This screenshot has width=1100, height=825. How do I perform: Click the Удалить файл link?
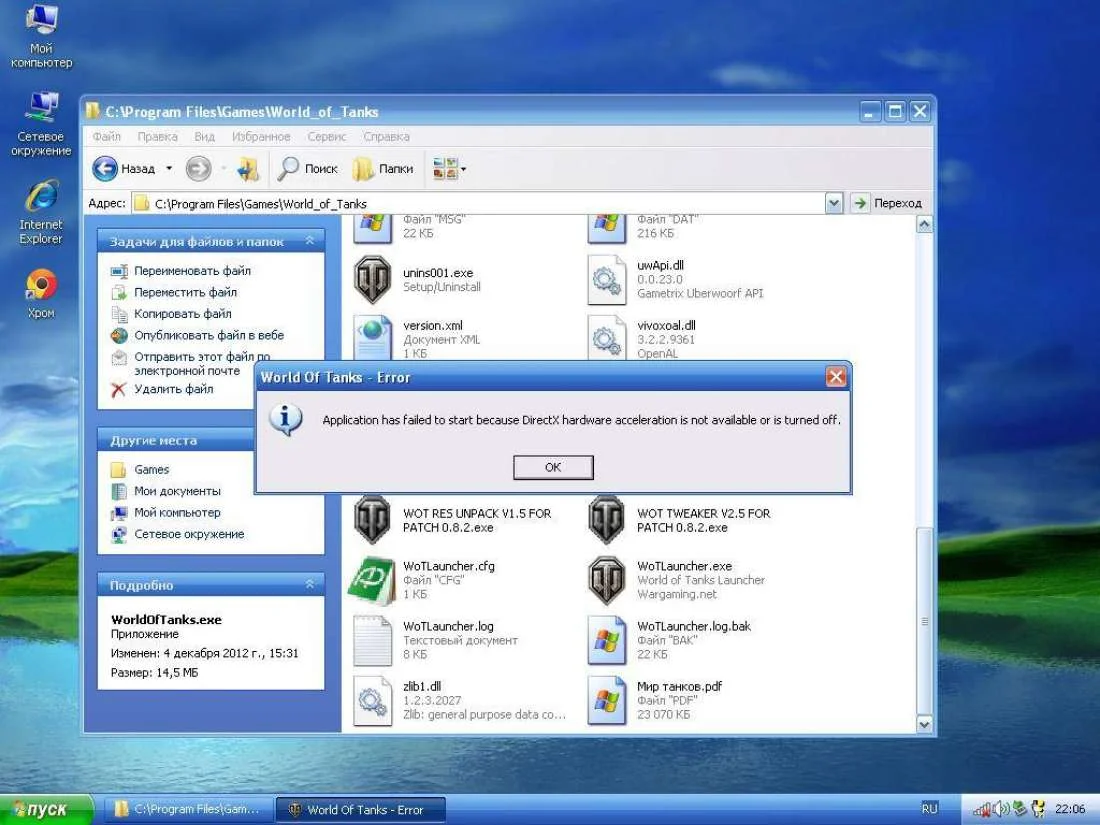coord(173,389)
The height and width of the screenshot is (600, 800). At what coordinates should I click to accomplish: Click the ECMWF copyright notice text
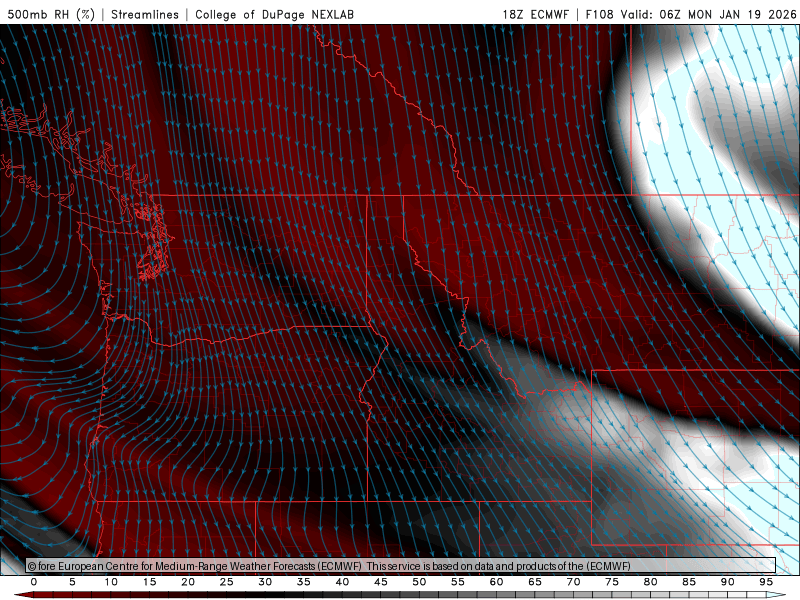pos(330,566)
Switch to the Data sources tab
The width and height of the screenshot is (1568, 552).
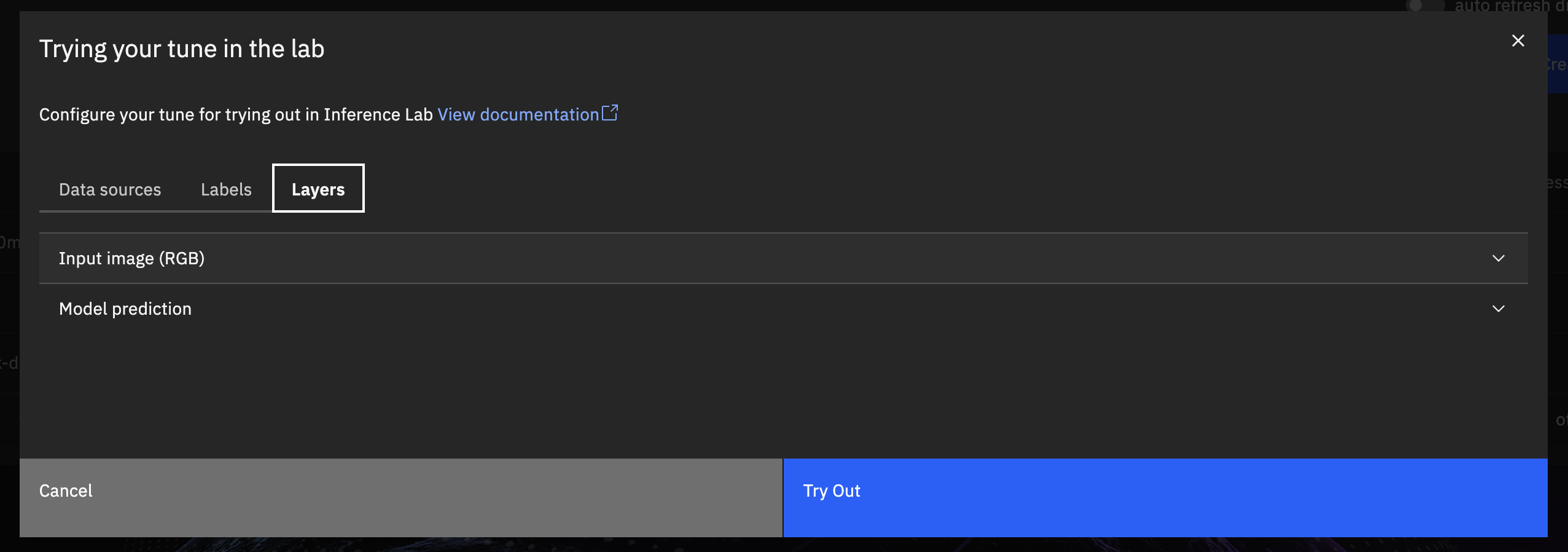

WORK REQUIRED ▸ Copy out every line of text in the items above word for word, leaving out the pictures.

FINAL RESULT ▸
This screenshot has width=1100, height=825. How do I perform: Click the Удалить файл link?
coord(173,389)
The height and width of the screenshot is (600, 800). At what coordinates should I click to accomplish: Click the ECMWF copyright notice text
pos(330,566)
Switch to the Data sources tab
The width and height of the screenshot is (1568, 552).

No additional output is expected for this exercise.